事務所の概要、法律家への道などについての説明があり、それぞれの方の経験を踏まえたお話がありました。弁護士をはじめとした法律家になるために法学部に行く人は多いが、公務員、企業の法務部門で働く人も多いということです。弁護士のお二人も加藤さんは最初から法学を学んだということでしたが、細谷さんは最初は言語に興味があったそうですが途中から方向転換したということでした。秘書になられた青山さんも最初は言語に興味があったということでした。高校時代に自分の進路についてある程度明確にした方が良いのでしょうが、様々なことに触れ、考えるうちに自分にとってのより良い進路が見えてくることもあるということです。ただ、いずれも最終的に弁護士になるという動機は「社会に貢献すること」「社会を変えることができる」「正義の味方になれる」など高い意識があったということは共通していました。

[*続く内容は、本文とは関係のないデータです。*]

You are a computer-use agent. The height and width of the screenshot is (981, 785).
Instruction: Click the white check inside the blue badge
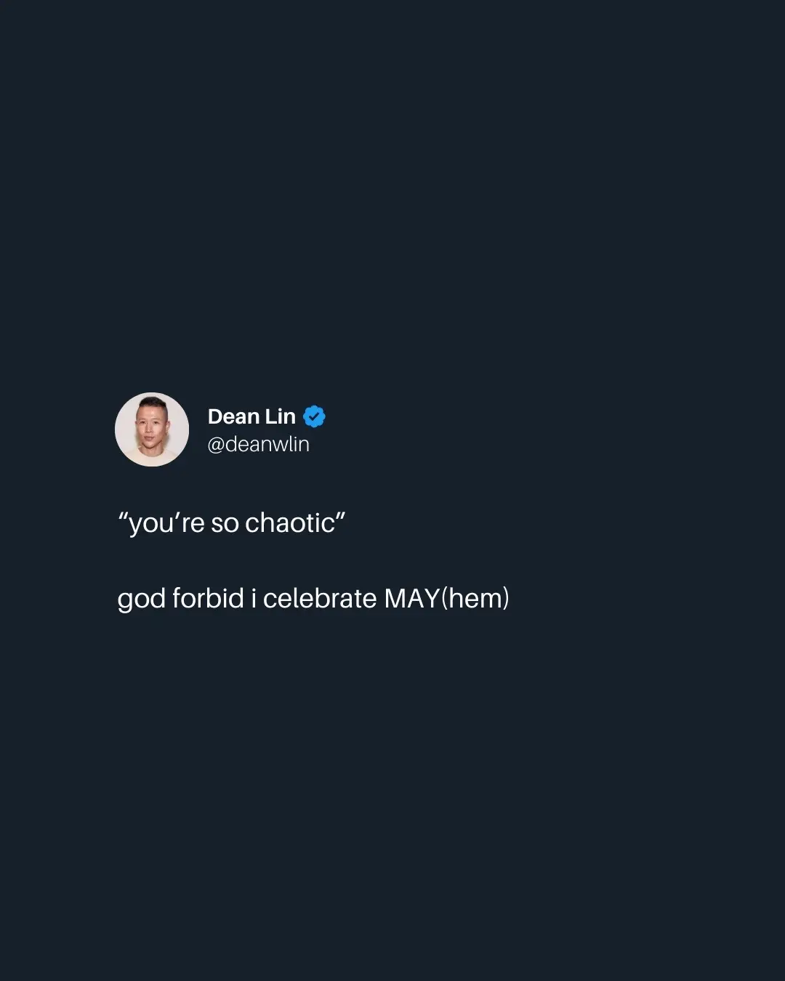(x=314, y=416)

仕事の内容については加藤さんは訴訟に関わる仕事だけでなく、企業の新商品開発について法律の規制の確認などの相談を受け、最終的には商品のパッケージ作りまで関わることもあったそうで、裁判官や検察官と違いクライアントのために広く貢献する役割を担うということです。なぜ弁護士なのかについて細谷さんは司法修習のあとの企業訪問で最初に「西村あさひ法律事務所」を訪問したところ、とても雰囲気が良く正義の味方として働けそうだったので「ここで働く!」と即決したそうです。その判断は正しかったとのことです。
ワークライフバランスについては上羽さんは産休・育休後に復帰した最初の女性管理職だったそうです。その後、育休後に復帰する女性社員が一気に増えたそうです。青山さんも3人の子どもさんを出産し、育てながら働いているそうで自分の人生で「母親以外の自分」をもてる貴重な場になっているということでした。社内でもどんどん女性が働きやすい環境に変える取り組みがおこなわれているそうです。多様な働き方「ダイバーシティ」に取り組む西村あさひ法律事務所の姿勢を見せていただきました。
最後に「法律は人間が作った物であり、生活を支えるインフラと同じ。より良い社会を作るために人の目で見て不備があれば変えれば良いし、足りなければ作れば良い」という言葉が印象的でした。そういう意識を持ちたいものです。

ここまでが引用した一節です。